VishnuPJ / MalayaLLM

A Continually LoRA PreTrained and FineTuned 7B Llama-2 Indic model for Malayalam Language.
42 stars 4 forks source link

Hardware Requirement #2

Closed ForestsKing closed 4 months ago

ForestsKing commented 4 months ago

Hello, I have also recently been trying to transfer Llama to a new language. I'm glad to discover your work, and I've been looking for an easy to read tutorial for a long time. I would like to ask you about the GPU you used to carry out this project. Moreover, I saw your Issue in unsloth. Due to limited resources, I would also like to take advantage of unsloth. I would be especially grateful if you could offer assistance. Thanks!

VishnuPJ commented 4 months ago

Hi @ForestsKing , for llama2 I have used A100 40GB GPU. I have also tried with 4 x T4 24-GB GPU's. But it will take a really long time even with 4 GPU. Unsloth is a great tool, but they don't provide multiple GPU support for free version. But this version of Llama-2 is trained using transformer and TRL library. I am currently training Llama-3 using Unsloth. Will release the new version soon.

ForestsKing commented 4 months ago

Will the project with Llama3 also involve vocabulary expansion, pre-training, and fine-tuning? If so, it's exactly what I need! What's the approximate time of release for the new version? If possible could you provide the code first, I can't wait to study it. Thanks!

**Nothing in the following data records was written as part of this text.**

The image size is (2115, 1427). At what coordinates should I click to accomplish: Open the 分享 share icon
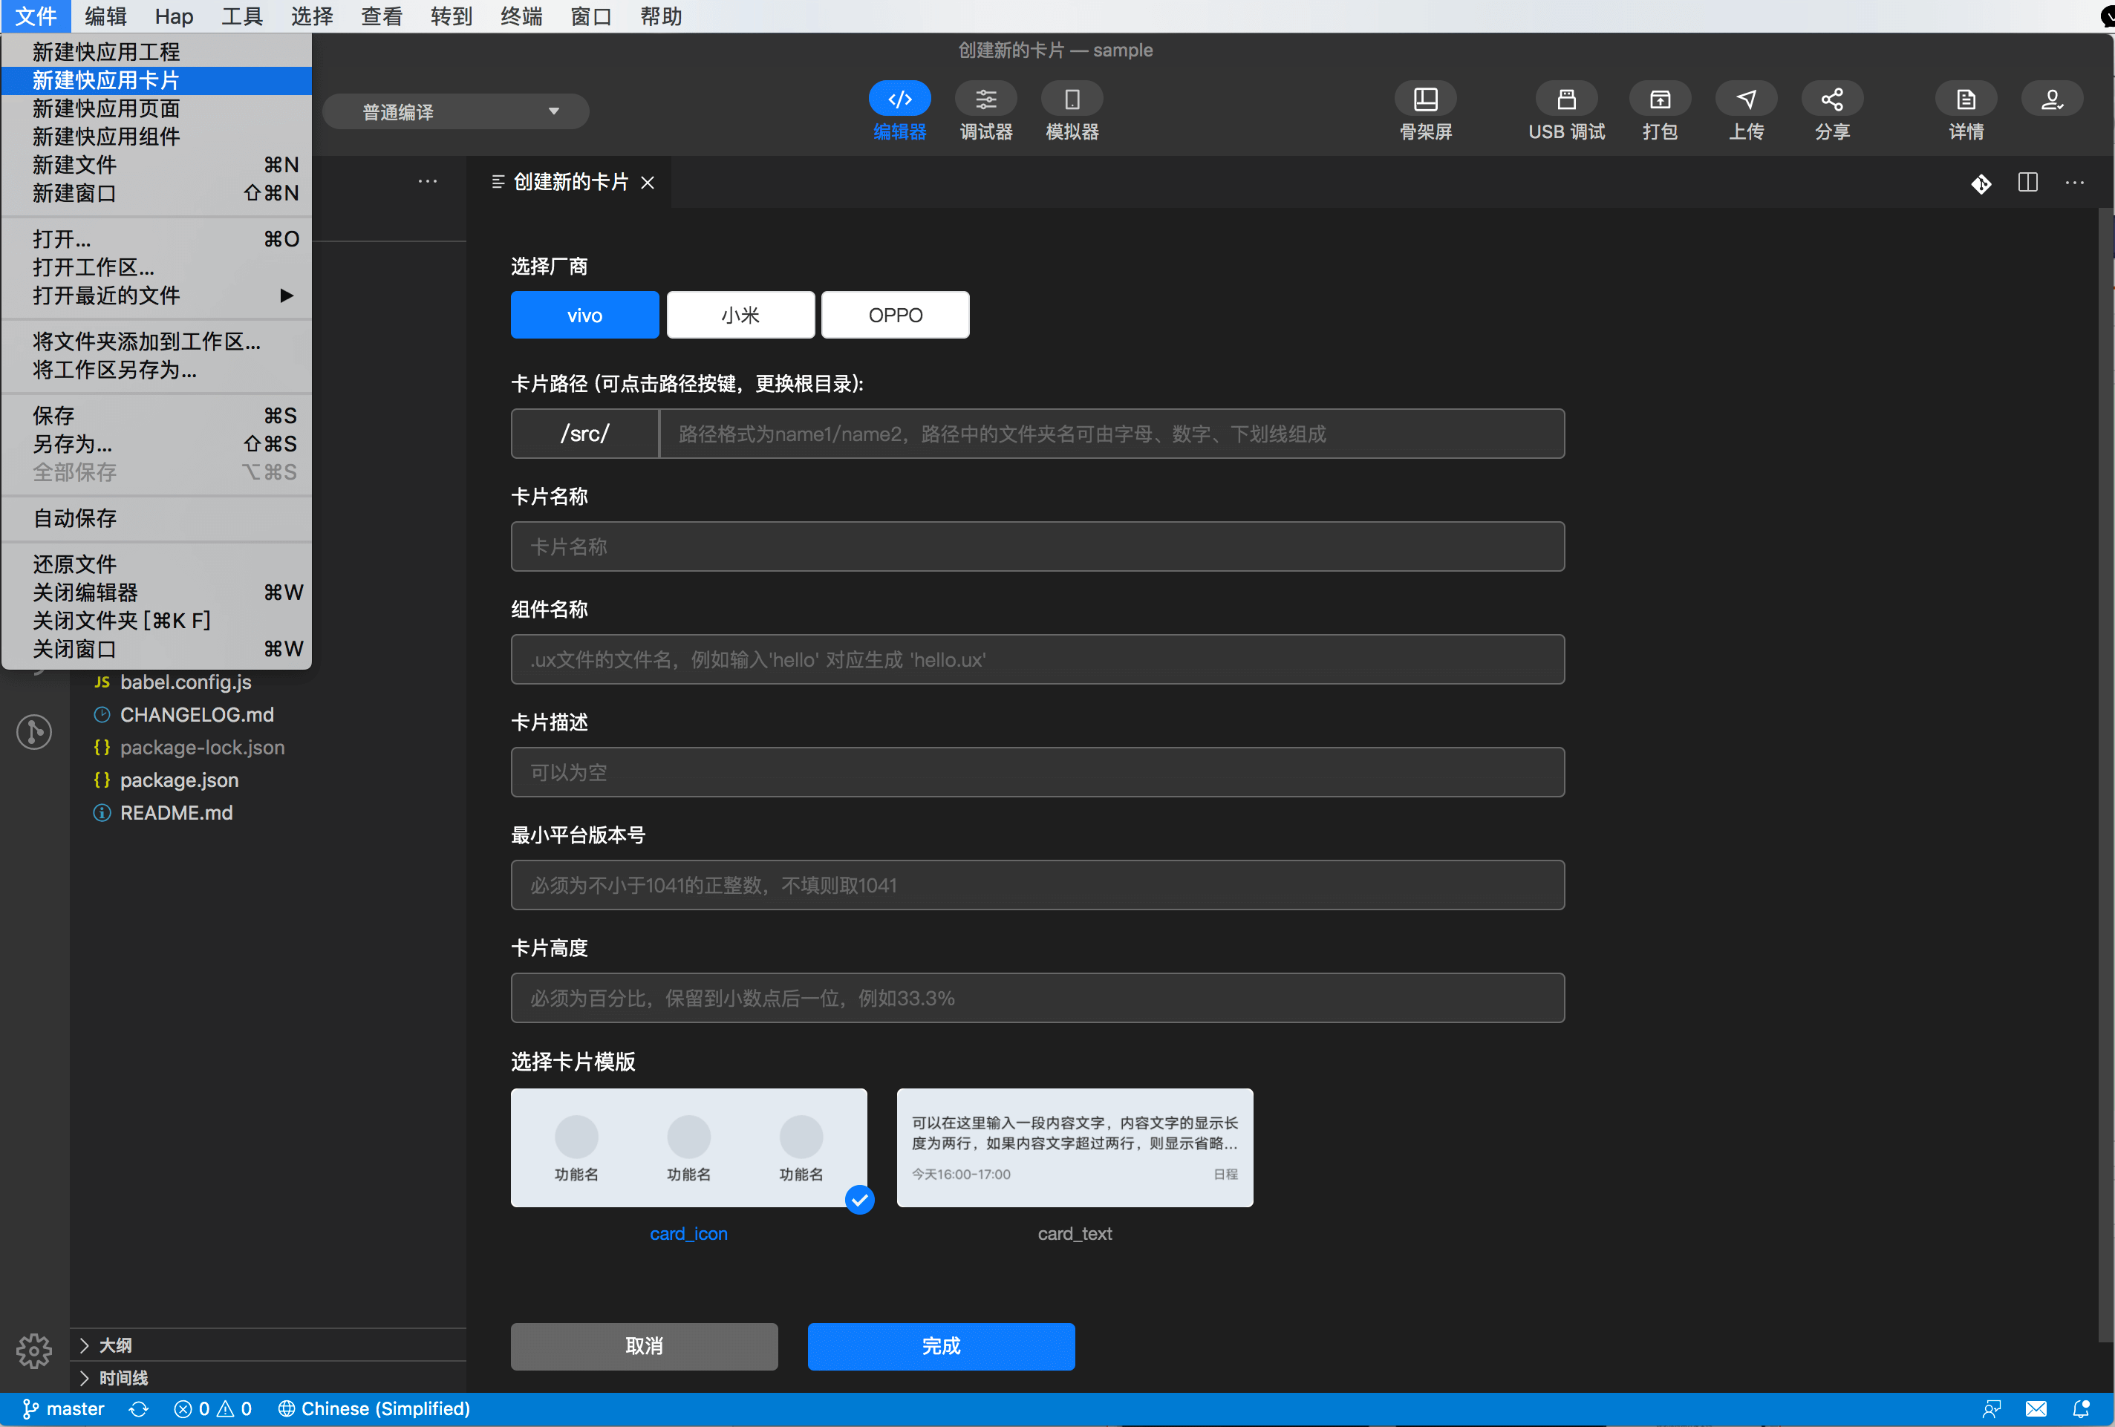1832,99
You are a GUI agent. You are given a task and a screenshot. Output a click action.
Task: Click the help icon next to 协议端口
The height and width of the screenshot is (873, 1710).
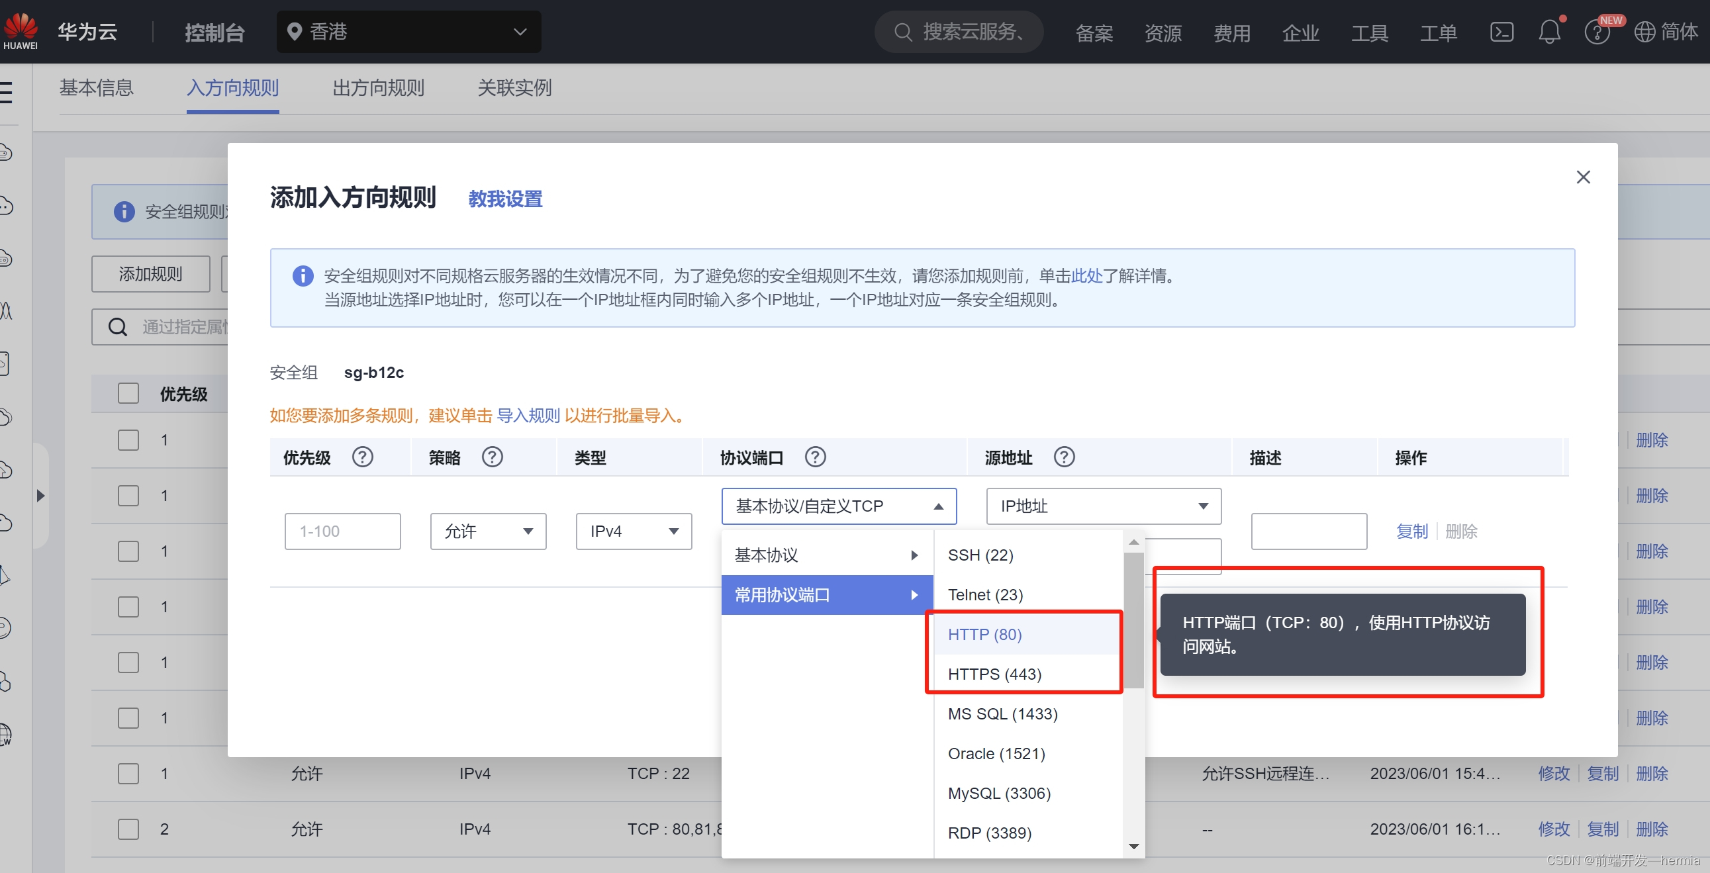tap(815, 457)
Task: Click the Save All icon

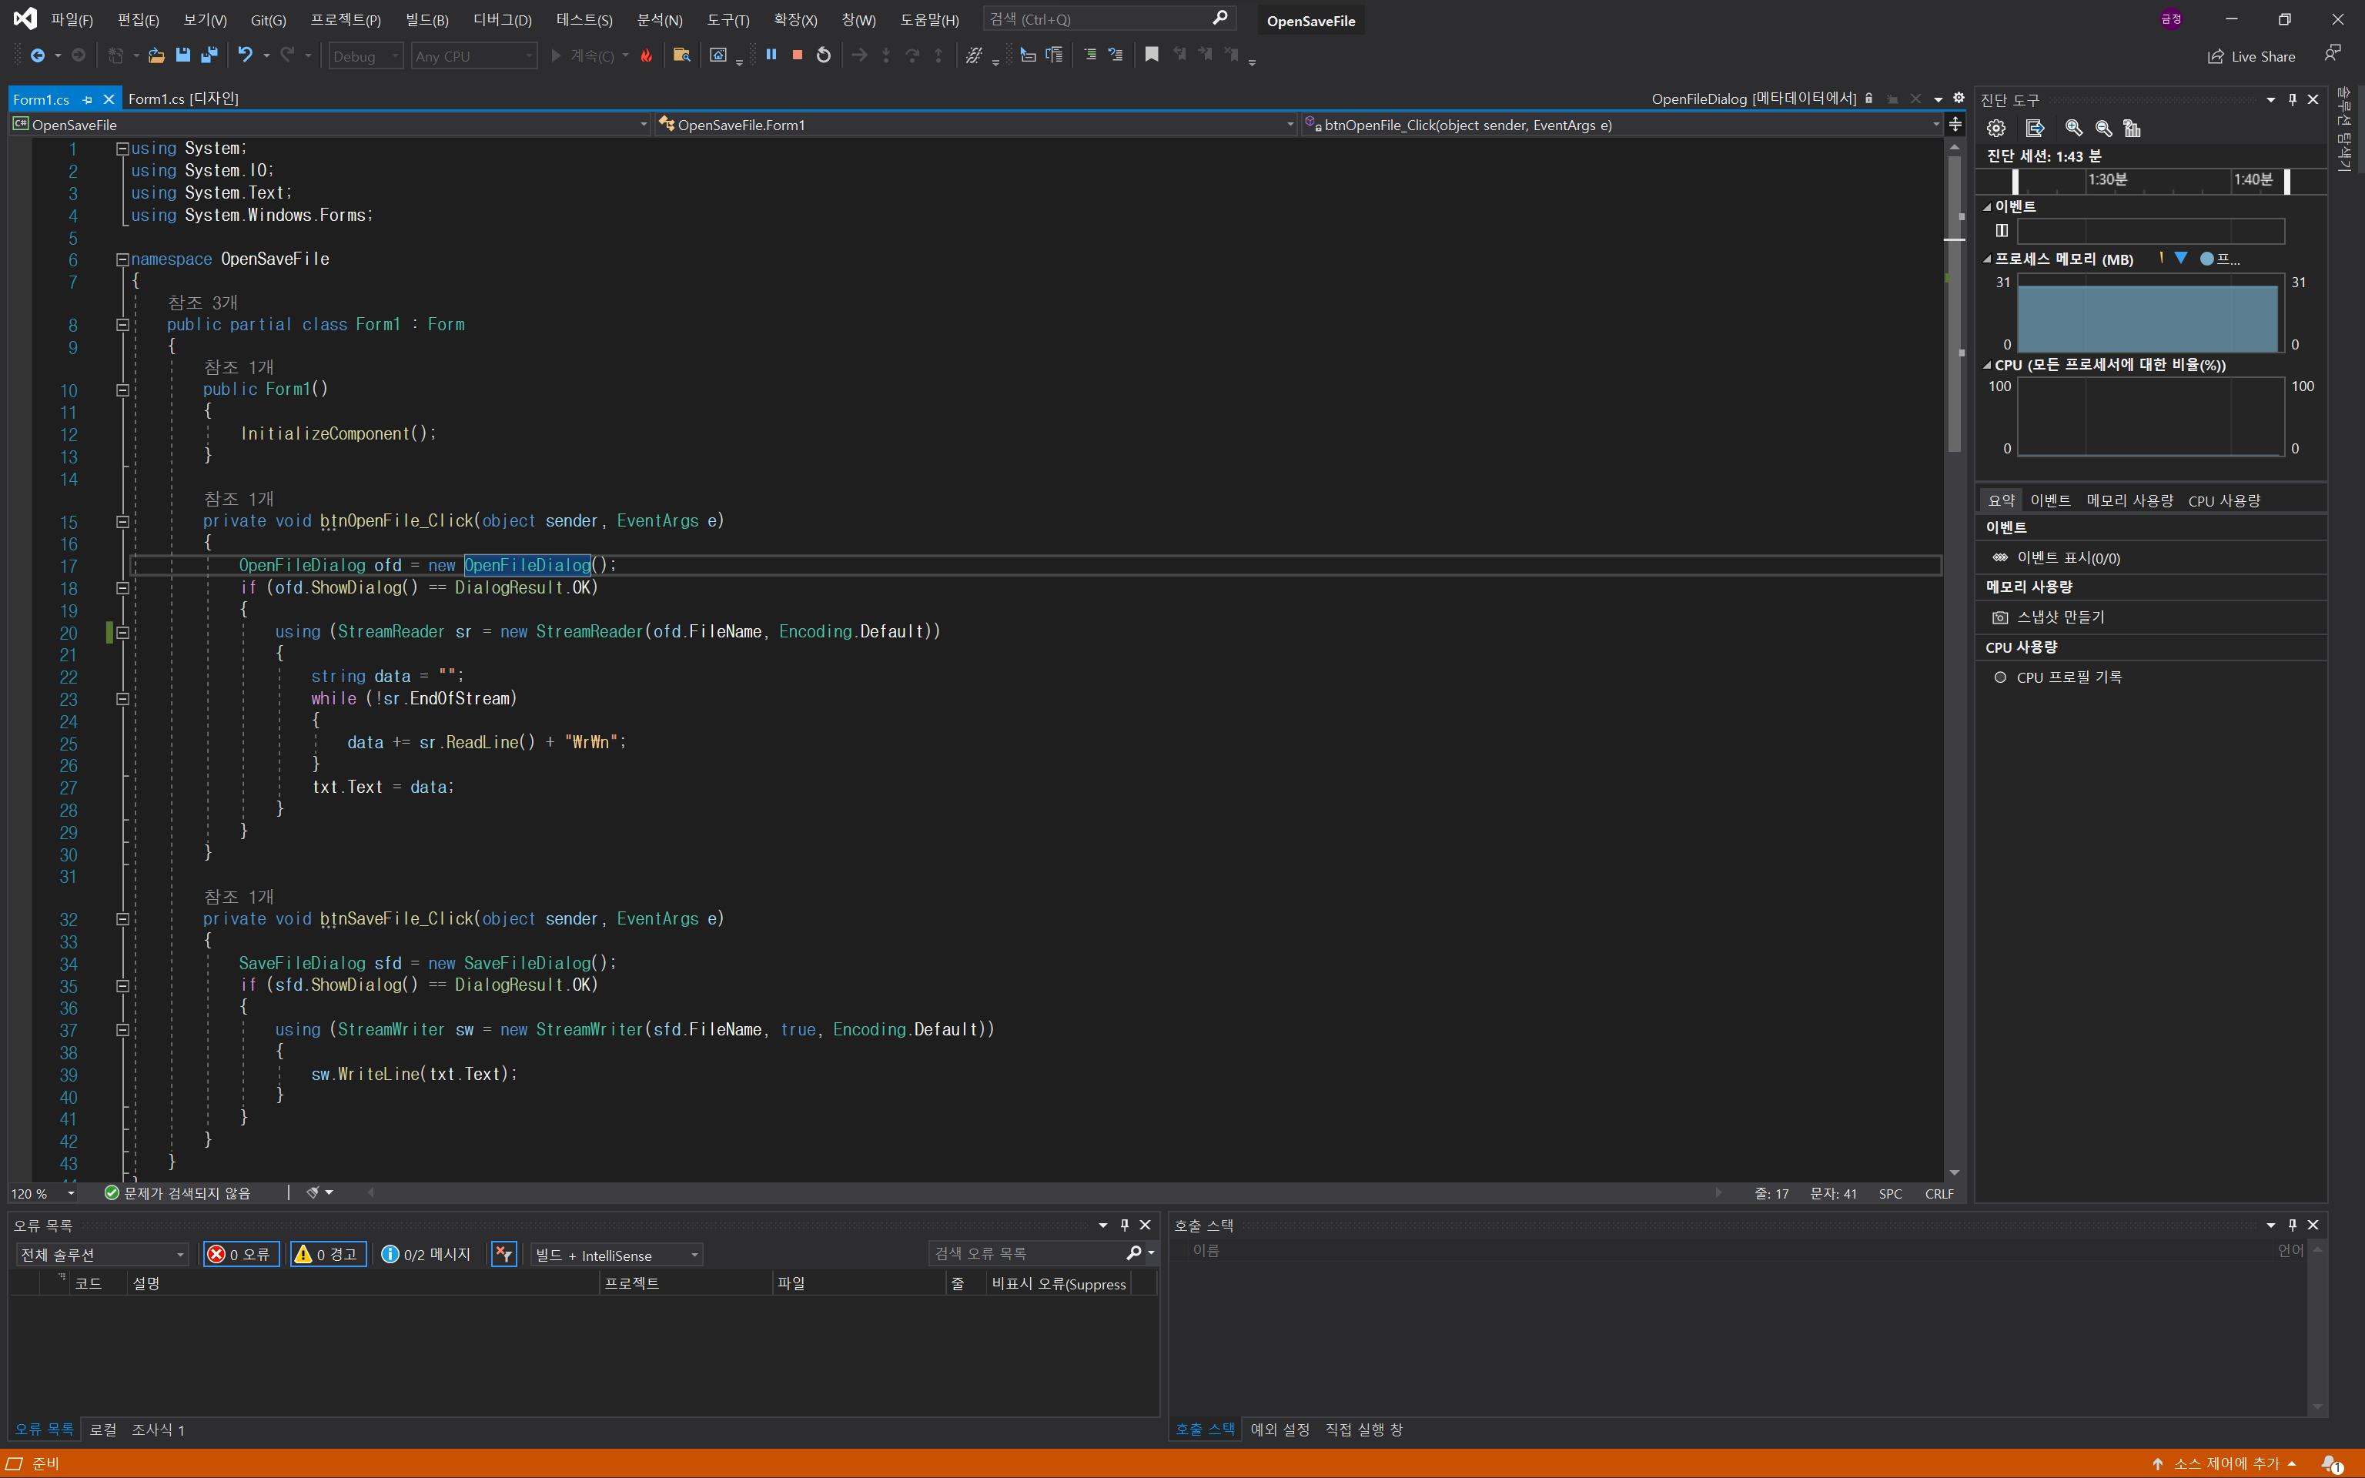Action: point(208,56)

ForestsKing commented 4 months ago

Does unsloth not support pre-training?

VishnuPJ commented 4 months ago

Will the project with Llama3 also involve vocabulary expansion, pre-training, and fine-tuning? If so, it's exactly what I need! What's the approximate time of release for the new version? If possible could you provide the code first, I can't wait to study it. Thanks!

Yeah I am first creating own tokenizer specific for my language which includes tokenization and vocabulary addition. Then "continued pre-training" followed by finetuning. Currently I am facing some challenges with the compute as it is hard to get A100 these days. I am willing to share the code , but can we discuss further in DM.

VishnuPJ commented 4 months ago

Does unsloth not support pre-training?

Yes. Pretraining is nothing but next token prediction. Unsloth has provided some notebooks to do exactly that.